Gelet op het voorgaande concludeert de rechtbank dat belanghebbenden over de onderhavige jaren niet over een deugdelijke kas- en personeelsadministratie beschikten, nu de administraties niet voldoen aan de daaraan te stellen eisen van inzichtelijkheid en controleerbaarheid. Ten aanzien van [belanghebbende 2] heeft de inspecteur, onvoldoende weersproken, gesteld dat hij over onvoldoende gegevens beschikt over het verbruik van goederen in het horecagedeelte, bij evenementen, feesten en partijen en dat hij niet over gegevens beschikt over tapverlies, breuk, bederf, representatie en (eventueel) gebruik door personeelsleden. Bij ondernemingen als die van belanghebbenden waarin een belangrijk deel van de geldstromen via de kas verloopt, is een (controleerbare) kasadministratie voorts een essentieel onderdeel van de te voeren administratie. Aan de hand van een volledig en sluitend kasboek met onderliggende bescheiden kan immers worden vastgesteld en gecontroleerd wanneer en hoeveel omzet met de verschillende activiteiten is behaald, welke kosten daaraan toerekenbaar zijn, welk omzetbelastingtarief (of welke vrijstelling van omzetbelasting) van toepassing is en wat de winstmarges zijn. Naar het oordeel van de rechtbank heeft de inspecteur dan ook aannemelijk gemaakt dat elk van beide belanghebbenden niet heeft voldaan aan de administratie- en bewaarplicht van artikel 52 van de AWR. Dit geldt ter zake van alle belastingmiddelen in de betrokken jaren. Daarbij is in aanmerking genomen dat, mede gelet op hetgeen ter zitting over en weer is aangevoerd, onduidelijk is, juist mede door een gebrek in scheiding tussen de administraties van [belanghebbende 2] en [belanghebbende 1] , welke van de twee belanghebbenden nu direct de cateringactiviteiten op het evenement verrichtte, althans hoe de onderlinge verhouding geregeld is.
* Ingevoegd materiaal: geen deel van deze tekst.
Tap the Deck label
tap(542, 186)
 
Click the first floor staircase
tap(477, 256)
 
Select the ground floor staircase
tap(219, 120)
De gebreken in de kas- en personeelsadministratie met betrekking tot die cateringactiviteiten, welke gebreken ook van belang zijn voor de omzetbelasting en de loonheffingen, gaan daarmee potentieel beide belanghebbenden aan.
4.5.
[persoon] heeft ter zitting verklaard dat de administraties van belanghebbenden voor hem zelf wel inzichtelijk en controleerbaar zijn. Voor zover hij hiermee bedoeld heeft te stellen dat de informatiebeschikkingen daarmee ten onrechte zijn vastgesteld, faalt dit betoog. Gelet op artikel 52, zesde lid, van de AWR is het doel van de administratie- en bewaarplicht immers niet dat de administratie voor belanghebbenden zelf controleerbaar is, maar dat controle door de inspecteur binnen een redelijke termijn mogelijk is (zie 4.2). Zoals in 4.4 uiteengezet voldoen de administraties van belanghebbenden niet aan deze eis van controleerbaarheid.
4.6.
Gelet op het voorgaande heeft de inspecteur de informatiebeschikkingen terecht genomen en dienen de beroepen ongegrond te worden verklaard. Op grond van artikel 27e, tweede lid, van de AWR stelt de rechtbank bij een ongegrondverklaring van het beroep een nieuwe termijn voor het voldoen aan de in de informatiebeschikking bedoelde verplichtingen in situaties waarin daar nog gevolg aan kan worden gegeven. Belanghebbenden hebben ter zitting desgevraagd verklaard dat hen geen nieuwe termijn behoeft te worden gesteld. De rechtbank zal zich daarbij aansluiten en geen nieuwe termijn geven.